*DESCRIPTION OF THE TASK*.
From the entries below, reproduce exactly the line containing "Previous (301, 390)", the line containing "กรมอุทยานฯ ปิดฉากกีฬาประเพณีปี 2569", and every line in between, with nothing added.

============

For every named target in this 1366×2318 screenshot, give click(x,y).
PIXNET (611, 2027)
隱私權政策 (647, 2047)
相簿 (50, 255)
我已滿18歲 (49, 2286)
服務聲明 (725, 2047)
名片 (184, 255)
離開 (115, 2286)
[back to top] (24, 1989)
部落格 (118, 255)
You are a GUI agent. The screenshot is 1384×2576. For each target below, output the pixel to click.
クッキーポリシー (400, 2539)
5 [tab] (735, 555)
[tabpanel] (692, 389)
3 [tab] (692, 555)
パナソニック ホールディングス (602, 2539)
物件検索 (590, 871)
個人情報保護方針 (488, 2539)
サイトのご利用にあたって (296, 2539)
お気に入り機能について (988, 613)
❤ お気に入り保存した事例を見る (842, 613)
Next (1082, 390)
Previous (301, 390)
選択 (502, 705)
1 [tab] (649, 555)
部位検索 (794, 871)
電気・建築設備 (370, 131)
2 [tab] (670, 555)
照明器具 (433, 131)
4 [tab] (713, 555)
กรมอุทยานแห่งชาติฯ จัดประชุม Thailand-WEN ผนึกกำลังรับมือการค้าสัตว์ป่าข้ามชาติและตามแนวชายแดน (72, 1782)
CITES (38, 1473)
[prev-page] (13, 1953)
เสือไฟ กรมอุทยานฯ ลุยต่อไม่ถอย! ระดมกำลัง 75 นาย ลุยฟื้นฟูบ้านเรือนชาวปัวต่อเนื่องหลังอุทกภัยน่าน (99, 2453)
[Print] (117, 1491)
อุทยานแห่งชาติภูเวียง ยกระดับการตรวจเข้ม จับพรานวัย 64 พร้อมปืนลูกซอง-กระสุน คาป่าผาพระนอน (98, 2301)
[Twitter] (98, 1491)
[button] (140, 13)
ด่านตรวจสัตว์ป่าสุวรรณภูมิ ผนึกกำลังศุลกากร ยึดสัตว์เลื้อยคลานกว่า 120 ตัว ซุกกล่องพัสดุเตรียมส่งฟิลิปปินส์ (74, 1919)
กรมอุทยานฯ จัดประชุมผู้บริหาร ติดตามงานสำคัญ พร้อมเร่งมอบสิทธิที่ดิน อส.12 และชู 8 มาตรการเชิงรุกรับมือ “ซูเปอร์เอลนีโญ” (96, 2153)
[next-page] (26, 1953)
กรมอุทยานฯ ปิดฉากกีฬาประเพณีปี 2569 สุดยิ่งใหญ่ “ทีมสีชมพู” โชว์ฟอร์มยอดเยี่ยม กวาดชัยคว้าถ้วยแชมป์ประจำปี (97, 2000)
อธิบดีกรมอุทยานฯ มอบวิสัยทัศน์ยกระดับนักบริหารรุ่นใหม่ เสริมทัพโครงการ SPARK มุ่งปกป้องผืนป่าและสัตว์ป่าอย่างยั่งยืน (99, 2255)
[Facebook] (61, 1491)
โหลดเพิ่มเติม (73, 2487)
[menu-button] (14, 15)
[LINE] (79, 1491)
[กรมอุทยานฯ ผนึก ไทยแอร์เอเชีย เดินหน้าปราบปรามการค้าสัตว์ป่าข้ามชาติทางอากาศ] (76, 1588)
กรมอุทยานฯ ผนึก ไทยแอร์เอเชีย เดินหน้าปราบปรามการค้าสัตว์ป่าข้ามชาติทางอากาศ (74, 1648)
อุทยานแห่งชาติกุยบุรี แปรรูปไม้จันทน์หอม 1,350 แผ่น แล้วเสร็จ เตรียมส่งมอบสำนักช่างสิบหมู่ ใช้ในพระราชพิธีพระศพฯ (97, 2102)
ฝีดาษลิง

============

*EXERCISE RESPONSE*.
Previous (301, 390)
選択 (502, 705)
1 [tab] (649, 555)
部位検索 (794, 871)
電気・建築設備 (370, 131)
2 [tab] (670, 555)
照明器具 (433, 131)
4 [tab] (713, 555)
กรมอุทยานแห่งชาติฯ จัดประชุม Thailand-WEN ผนึกกำลังรับมือการค้าสัตว์ป่าข้ามชาติและตามแนวชายแดน (72, 1782)
CITES (38, 1473)
[prev-page] (13, 1953)
เสือไฟ กรมอุทยานฯ ลุยต่อไม่ถอย! ระดมกำลัง 75 นาย ลุยฟื้นฟูบ้านเรือนชาวปัวต่อเนื่องหลังอุทกภัยน่าน (99, 2453)
[Print] (117, 1491)
อุทยานแห่งชาติภูเวียง ยกระดับการตรวจเข้ม จับพรานวัย 64 พร้อมปืนลูกซอง-กระสุน คาป่าผาพระนอน (98, 2301)
[Twitter] (98, 1491)
[button] (140, 13)
ด่านตรวจสัตว์ป่าสุวรรณภูมิ ผนึกกำลังศุลกากร ยึดสัตว์เลื้อยคลานกว่า 120 ตัว ซุกกล่องพัสดุเตรียมส่งฟิลิปปินส์ (74, 1919)
กรมอุทยานฯ จัดประชุมผู้บริหาร ติดตามงานสำคัญ พร้อมเร่งมอบสิทธิที่ดิน อส.12 และชู 8 มาตรการเชิงรุกรับมือ “ซูเปอร์เอลนีโญ” (96, 2153)
[next-page] (26, 1953)
กรมอุทยานฯ ปิดฉากกีฬาประเพณีปี 2569 สุดยิ่งใหญ่ “ทีมสีชมพู” โชว์ฟอร์มยอดเยี่ยม กวาดชัยคว้าถ้วยแชมป์ประจำปี (97, 2000)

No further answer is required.